**WHAT THE TASK REQUIRES:** Report each line of the entries below that has the word "will" in it.

**LISTED ENTRIES:**
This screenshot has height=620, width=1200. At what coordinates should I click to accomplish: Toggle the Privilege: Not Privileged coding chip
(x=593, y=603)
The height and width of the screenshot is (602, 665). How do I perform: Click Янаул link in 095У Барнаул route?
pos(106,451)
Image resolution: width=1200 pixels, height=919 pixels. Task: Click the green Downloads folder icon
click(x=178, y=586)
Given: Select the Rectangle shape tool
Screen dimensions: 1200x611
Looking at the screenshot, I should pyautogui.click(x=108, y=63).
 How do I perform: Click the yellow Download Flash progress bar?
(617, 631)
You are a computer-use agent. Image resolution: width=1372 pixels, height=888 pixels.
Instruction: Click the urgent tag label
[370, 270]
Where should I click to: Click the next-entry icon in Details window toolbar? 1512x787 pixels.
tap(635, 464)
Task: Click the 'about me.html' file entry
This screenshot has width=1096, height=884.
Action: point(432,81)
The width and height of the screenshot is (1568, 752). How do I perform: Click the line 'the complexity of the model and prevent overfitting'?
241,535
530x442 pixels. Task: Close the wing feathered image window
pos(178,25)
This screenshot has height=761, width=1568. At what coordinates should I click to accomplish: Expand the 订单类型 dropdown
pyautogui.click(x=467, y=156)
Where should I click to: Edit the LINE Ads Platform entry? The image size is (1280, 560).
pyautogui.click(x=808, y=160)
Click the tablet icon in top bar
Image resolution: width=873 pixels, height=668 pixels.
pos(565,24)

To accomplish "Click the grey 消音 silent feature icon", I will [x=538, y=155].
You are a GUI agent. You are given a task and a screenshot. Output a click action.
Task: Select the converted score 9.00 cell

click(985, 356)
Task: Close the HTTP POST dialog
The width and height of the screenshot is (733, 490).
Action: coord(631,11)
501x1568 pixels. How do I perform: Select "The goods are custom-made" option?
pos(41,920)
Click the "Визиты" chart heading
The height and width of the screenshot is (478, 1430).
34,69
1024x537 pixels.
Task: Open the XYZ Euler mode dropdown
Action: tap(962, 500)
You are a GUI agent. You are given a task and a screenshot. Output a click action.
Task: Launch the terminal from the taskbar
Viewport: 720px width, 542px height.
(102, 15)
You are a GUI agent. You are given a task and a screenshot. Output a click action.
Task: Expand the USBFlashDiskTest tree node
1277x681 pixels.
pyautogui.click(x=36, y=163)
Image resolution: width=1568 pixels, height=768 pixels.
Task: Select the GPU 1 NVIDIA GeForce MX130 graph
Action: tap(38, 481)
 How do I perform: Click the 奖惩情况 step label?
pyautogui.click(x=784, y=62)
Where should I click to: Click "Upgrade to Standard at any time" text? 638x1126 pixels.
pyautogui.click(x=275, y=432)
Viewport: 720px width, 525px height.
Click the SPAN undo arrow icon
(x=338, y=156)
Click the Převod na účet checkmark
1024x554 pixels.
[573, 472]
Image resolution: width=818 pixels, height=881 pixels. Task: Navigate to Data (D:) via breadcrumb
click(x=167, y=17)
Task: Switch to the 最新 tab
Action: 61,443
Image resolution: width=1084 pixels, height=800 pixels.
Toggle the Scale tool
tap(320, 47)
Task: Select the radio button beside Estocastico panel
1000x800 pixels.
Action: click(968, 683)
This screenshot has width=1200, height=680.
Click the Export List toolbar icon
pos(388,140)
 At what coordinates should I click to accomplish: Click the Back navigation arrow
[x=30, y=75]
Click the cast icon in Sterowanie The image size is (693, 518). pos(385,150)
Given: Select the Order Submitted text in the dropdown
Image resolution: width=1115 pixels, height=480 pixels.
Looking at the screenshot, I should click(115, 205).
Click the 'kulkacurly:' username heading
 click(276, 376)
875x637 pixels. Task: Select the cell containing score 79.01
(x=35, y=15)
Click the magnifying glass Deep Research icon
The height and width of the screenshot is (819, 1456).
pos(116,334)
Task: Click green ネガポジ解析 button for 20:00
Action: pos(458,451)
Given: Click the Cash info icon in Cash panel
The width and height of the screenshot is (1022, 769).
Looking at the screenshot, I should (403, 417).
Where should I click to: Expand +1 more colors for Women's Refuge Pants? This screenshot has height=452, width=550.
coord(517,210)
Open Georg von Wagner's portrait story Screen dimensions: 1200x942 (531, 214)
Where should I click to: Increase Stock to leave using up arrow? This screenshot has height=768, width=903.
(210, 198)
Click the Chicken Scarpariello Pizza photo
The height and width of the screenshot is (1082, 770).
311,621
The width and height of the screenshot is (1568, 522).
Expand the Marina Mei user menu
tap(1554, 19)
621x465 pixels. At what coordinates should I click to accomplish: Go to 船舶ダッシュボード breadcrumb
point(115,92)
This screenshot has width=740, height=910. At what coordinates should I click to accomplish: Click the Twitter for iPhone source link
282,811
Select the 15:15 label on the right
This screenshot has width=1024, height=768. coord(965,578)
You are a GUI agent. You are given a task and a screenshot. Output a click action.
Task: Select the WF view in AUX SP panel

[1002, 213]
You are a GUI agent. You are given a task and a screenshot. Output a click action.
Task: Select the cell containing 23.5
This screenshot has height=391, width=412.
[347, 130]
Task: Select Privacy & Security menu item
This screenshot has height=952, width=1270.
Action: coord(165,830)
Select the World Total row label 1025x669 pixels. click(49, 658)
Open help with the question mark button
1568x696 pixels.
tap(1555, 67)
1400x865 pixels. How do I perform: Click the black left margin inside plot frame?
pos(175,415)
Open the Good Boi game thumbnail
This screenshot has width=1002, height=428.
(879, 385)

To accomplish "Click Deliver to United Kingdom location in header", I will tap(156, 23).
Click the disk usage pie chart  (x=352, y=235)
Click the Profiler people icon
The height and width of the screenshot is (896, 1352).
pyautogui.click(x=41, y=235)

**RESPONSE AREA:**
To accomplish "Click the grey 消音 silent feature icon", I will [x=538, y=155].
To accomplish "Click Deliver to United Kingdom location in header", I will tap(156, 23).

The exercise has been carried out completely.